=== Section Start ===
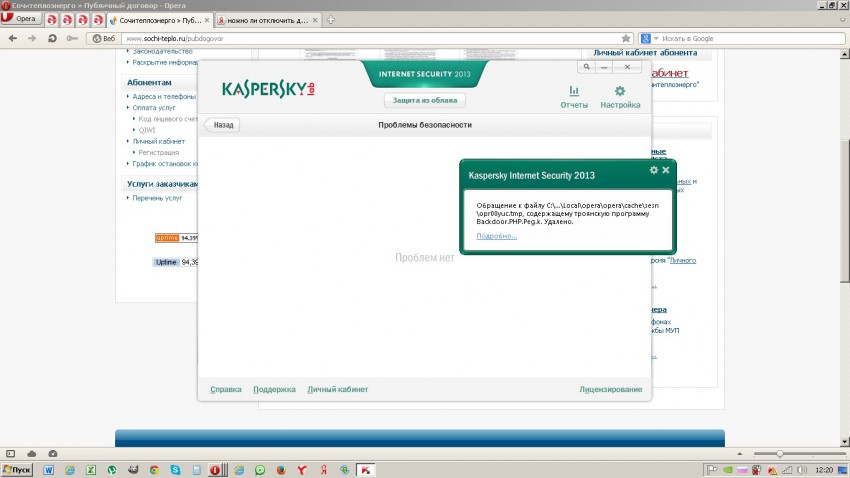This screenshot has width=850, height=478.
Task: Close the Kaspersky notification popup
Action: (666, 170)
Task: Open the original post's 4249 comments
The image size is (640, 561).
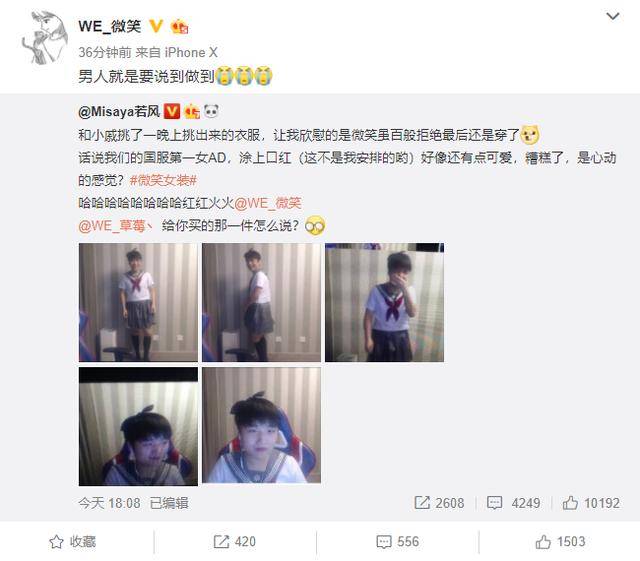Action: point(513,503)
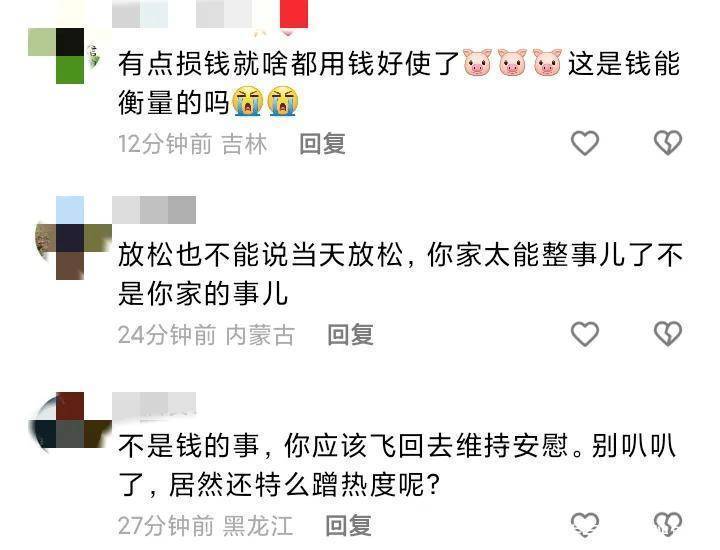Image resolution: width=720 pixels, height=550 pixels.
Task: Open username above 不是钱的事 comment
Action: [154, 406]
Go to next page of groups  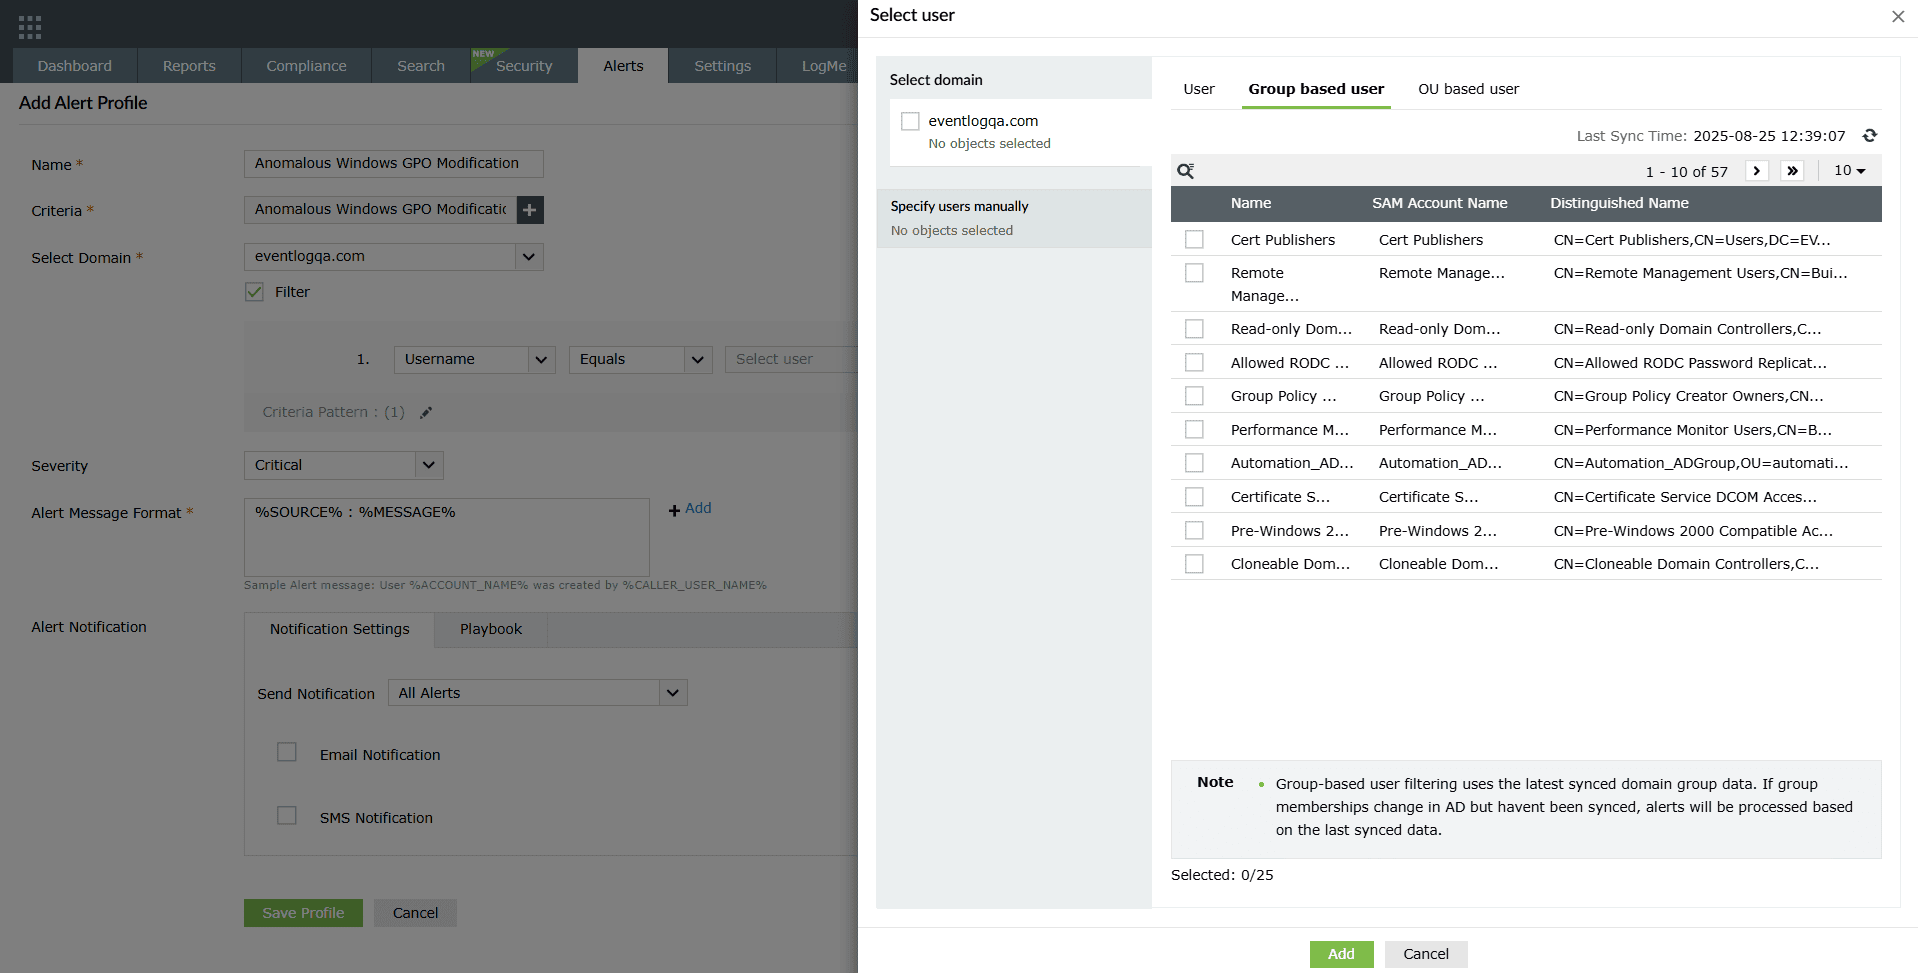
=== Section End ===
Task statement:
Pictures are to be omitted from the copy. Reproduce exactly, and only, the lines from the one containing "Task: Open the original post's 4249 comments" to the end of the listing above.

Your solution:
Task: Open the original post's 4249 comments
The image size is (640, 561).
Action: point(513,503)
Image resolution: width=720 pixels, height=550 pixels.
Task: Open username above 不是钱的事 comment
Action: [154, 406]
Go to next page of groups  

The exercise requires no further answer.